Bava Batra 32 - 38
Rav Nachman said, “Whoever is stronger wins.”
This ruling is given by Rav Nachman in a question of property ownership, although it may sound — at face value — more like a slogan for an MMA match. However, when we examine the commentary of the Rishonim we see that it is a sensible ruling, and not one in which the Beit Din which litigates the case is telling the contesting parties to decide the case by violence.
The cases in our sugya in which Rav Nachman’s statement applies are either a boat on the river, or a parcel of land, in dispute. Two different people claim ownership of the disputed object, each claiming that it belongs to him, but with neither one having proof to back his claim.
The gemara and the commentaries, here and at the beginning of Masechet Bava Metzia, thoroughly examine why the ruling in the case of the disputed boat (or land) differs from the rulings in very similar cases. Some of the factors that determine the ruling are possession by one or more of the litigants, the possibility of bringing future proof that will definitively prove whose object it is, and other factors.
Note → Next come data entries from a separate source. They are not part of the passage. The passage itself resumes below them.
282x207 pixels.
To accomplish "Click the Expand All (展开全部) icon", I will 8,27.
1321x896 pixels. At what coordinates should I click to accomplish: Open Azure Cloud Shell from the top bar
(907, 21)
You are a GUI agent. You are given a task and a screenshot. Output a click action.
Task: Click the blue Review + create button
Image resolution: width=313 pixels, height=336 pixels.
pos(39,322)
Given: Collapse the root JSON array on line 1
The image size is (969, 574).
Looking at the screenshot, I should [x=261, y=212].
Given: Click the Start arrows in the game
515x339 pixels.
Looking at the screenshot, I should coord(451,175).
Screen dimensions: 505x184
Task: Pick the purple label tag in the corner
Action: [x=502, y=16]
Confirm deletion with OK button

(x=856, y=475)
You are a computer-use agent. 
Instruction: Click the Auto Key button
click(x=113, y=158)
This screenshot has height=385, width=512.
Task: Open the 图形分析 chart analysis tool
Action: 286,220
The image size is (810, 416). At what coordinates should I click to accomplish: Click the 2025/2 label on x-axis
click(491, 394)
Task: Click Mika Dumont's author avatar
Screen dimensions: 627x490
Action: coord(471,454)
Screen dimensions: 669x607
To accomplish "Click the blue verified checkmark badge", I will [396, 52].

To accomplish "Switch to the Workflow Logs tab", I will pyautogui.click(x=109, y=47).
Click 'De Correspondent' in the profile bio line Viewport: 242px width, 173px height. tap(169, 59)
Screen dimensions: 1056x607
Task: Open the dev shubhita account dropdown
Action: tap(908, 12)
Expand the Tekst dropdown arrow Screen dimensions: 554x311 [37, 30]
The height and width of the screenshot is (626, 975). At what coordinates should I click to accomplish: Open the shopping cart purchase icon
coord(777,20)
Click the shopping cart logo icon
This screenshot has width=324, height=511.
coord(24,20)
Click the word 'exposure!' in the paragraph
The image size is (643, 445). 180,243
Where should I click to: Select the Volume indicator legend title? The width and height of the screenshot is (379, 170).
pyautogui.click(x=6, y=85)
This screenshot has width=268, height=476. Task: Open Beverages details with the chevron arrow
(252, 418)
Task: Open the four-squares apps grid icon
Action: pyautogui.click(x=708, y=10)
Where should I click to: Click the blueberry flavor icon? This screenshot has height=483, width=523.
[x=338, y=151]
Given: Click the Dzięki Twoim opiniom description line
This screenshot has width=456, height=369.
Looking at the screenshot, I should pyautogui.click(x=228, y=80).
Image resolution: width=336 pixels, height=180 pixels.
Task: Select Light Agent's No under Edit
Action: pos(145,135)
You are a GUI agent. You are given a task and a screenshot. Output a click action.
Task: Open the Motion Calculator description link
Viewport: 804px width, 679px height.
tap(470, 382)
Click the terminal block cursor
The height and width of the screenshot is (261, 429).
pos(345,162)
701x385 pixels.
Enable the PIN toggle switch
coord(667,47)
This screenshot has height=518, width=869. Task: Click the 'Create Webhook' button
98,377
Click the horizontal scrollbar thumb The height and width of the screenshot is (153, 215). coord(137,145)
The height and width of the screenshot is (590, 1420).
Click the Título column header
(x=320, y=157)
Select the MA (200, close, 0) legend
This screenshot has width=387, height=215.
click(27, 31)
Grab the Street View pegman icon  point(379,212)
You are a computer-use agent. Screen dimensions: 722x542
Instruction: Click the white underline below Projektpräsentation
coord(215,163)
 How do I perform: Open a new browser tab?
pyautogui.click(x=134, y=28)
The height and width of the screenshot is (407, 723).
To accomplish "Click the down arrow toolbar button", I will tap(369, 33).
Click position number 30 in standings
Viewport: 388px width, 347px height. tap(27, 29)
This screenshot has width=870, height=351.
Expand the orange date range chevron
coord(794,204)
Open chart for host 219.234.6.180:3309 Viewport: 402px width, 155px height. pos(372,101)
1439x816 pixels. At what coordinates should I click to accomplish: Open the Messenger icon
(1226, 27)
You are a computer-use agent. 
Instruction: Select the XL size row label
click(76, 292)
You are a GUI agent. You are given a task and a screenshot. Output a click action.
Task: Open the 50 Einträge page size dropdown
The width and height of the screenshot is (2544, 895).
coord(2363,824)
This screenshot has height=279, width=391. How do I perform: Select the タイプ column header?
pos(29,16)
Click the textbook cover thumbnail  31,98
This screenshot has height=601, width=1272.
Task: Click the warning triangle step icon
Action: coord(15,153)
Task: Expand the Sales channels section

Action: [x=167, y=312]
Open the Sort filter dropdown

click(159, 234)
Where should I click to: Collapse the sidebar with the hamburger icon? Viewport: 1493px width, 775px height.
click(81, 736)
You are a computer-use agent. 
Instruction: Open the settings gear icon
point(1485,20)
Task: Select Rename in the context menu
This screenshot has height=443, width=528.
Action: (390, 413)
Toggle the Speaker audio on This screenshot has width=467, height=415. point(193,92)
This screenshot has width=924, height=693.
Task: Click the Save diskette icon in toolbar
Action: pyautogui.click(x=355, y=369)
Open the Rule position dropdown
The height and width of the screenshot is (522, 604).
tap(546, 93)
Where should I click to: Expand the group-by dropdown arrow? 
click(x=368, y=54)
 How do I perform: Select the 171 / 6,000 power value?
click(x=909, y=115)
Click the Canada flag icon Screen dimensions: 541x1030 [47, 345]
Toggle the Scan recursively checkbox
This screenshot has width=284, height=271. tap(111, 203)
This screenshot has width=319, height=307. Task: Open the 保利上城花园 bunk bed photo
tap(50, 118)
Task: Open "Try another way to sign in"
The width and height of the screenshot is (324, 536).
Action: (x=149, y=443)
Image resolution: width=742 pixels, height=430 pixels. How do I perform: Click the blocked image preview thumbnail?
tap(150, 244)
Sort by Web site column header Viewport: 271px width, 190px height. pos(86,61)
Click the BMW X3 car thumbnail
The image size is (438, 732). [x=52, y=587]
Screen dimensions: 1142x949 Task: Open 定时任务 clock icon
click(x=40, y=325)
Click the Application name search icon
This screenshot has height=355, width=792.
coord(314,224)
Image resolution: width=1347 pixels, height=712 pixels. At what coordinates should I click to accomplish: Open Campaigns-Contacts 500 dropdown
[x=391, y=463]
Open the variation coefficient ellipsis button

But, since the ruling in this case is “kol d’alim gavar” (lit. “Whoever is stronger wins”), let us concentrate on trying to understand what this means in a practical manner. Some explain that it means that Beit Din is issuing a ruling of a “non-ruling”. They are in effect saying to the litigants: “Since both of you have identical claims and neither of you has any proof, we are withdrawing from issuing a ruling as to who gets what. We cannot rule on the object’s ownership and award it to one or both of you (divide it), since we have no basis for doing anything. Therefore, you go out from here and deal with it yourselves until one of you can provide proof of ownership, and then we will agree to hear the case.” This would lead to the conclusion that if one is quick to take possession of the object, the Beit Din will not take it from him, since they have no grounds for any act of involvement. (Rashbam)
A very different take on this ruling of “kol d’alim gavar” is that Beit Din is in fact making a ruling as to whom the object will belong, until such time that the other party proves ownership. The person who is “strong” and first takes possession of the object will be considered the “winner” and owner of it, until proven otherwise. And if the other party somehow takes it away from this “winner”, Beit Din will step in to protect its ruling that the object should go to the one who first took possession, and remove the object from the taker and return it to the original winner.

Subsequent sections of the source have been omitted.